### WRITTEN PROBLEM
Convert the records starting at the line containing "Collapse the Basics sidebar section" and ending at the line containing "Click the (Inkl.)" into a two-column CSV with the columns text and answer, one row per record. Put each value in a single quoted field, with any line breaks replaced by spaces.

== ENTRIES

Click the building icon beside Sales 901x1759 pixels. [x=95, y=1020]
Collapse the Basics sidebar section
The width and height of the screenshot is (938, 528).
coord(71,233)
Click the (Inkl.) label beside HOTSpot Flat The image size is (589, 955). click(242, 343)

====
== ENTRIES

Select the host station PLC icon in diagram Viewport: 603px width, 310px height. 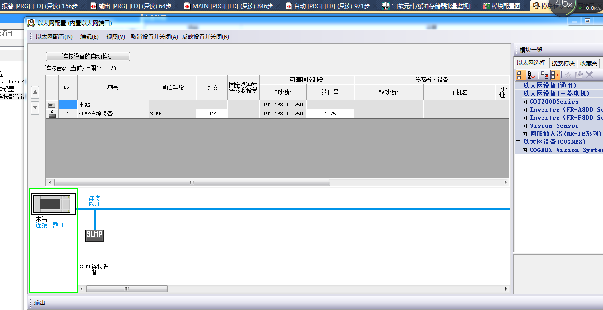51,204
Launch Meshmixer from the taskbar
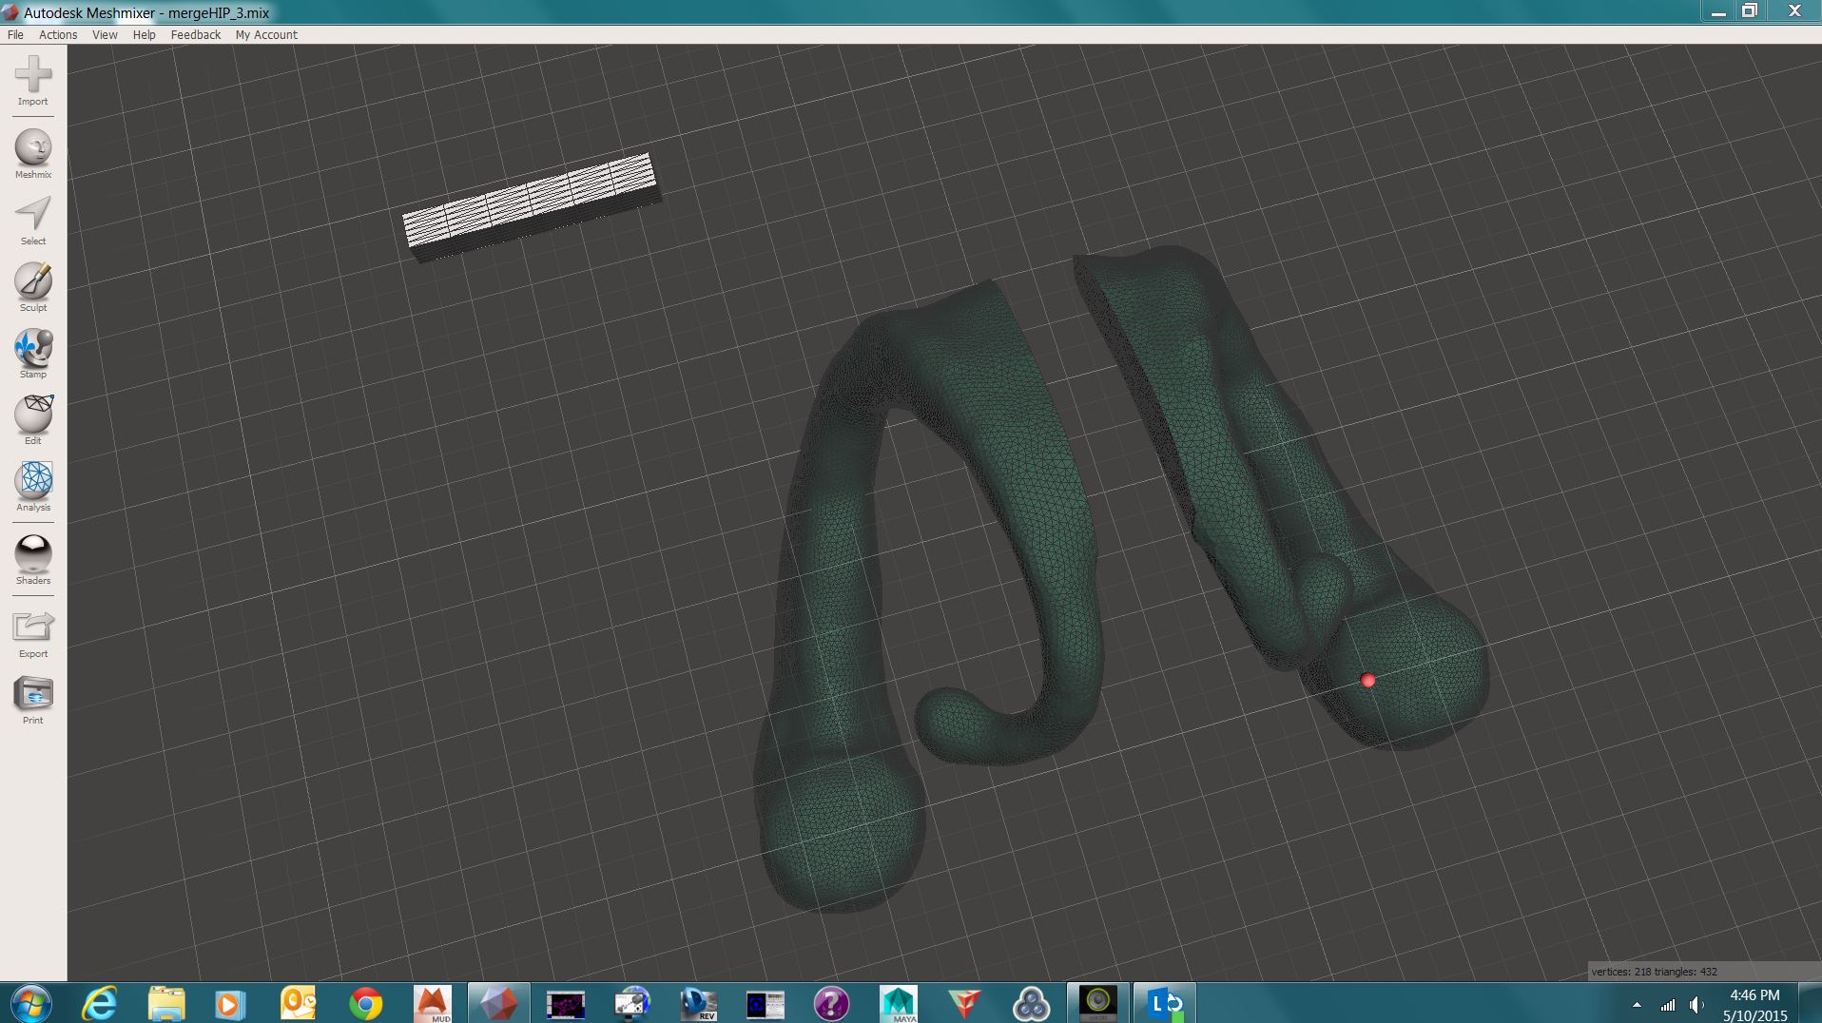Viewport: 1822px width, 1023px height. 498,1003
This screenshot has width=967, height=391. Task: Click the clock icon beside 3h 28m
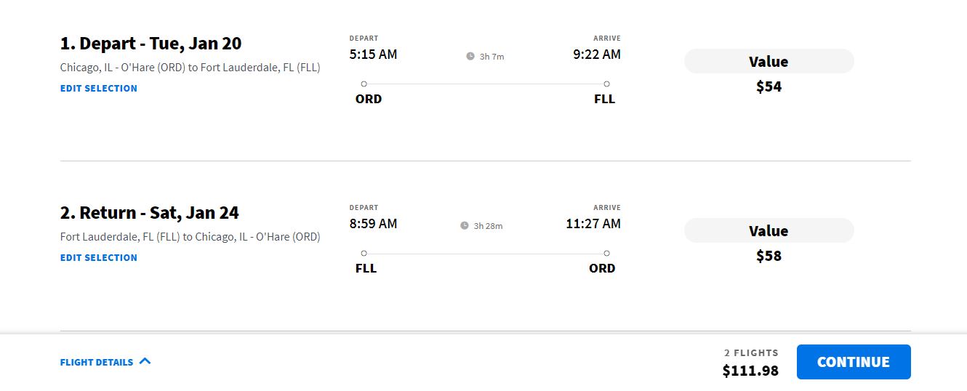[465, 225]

====

### RESPONSE
text,answer
"Collapse the Basics sidebar section The width and height of the screenshot is (938, 528).","coord(71,233)"
"Click the (Inkl.) label beside HOTSpot Flat The image size is (589, 955).","click(242, 343)"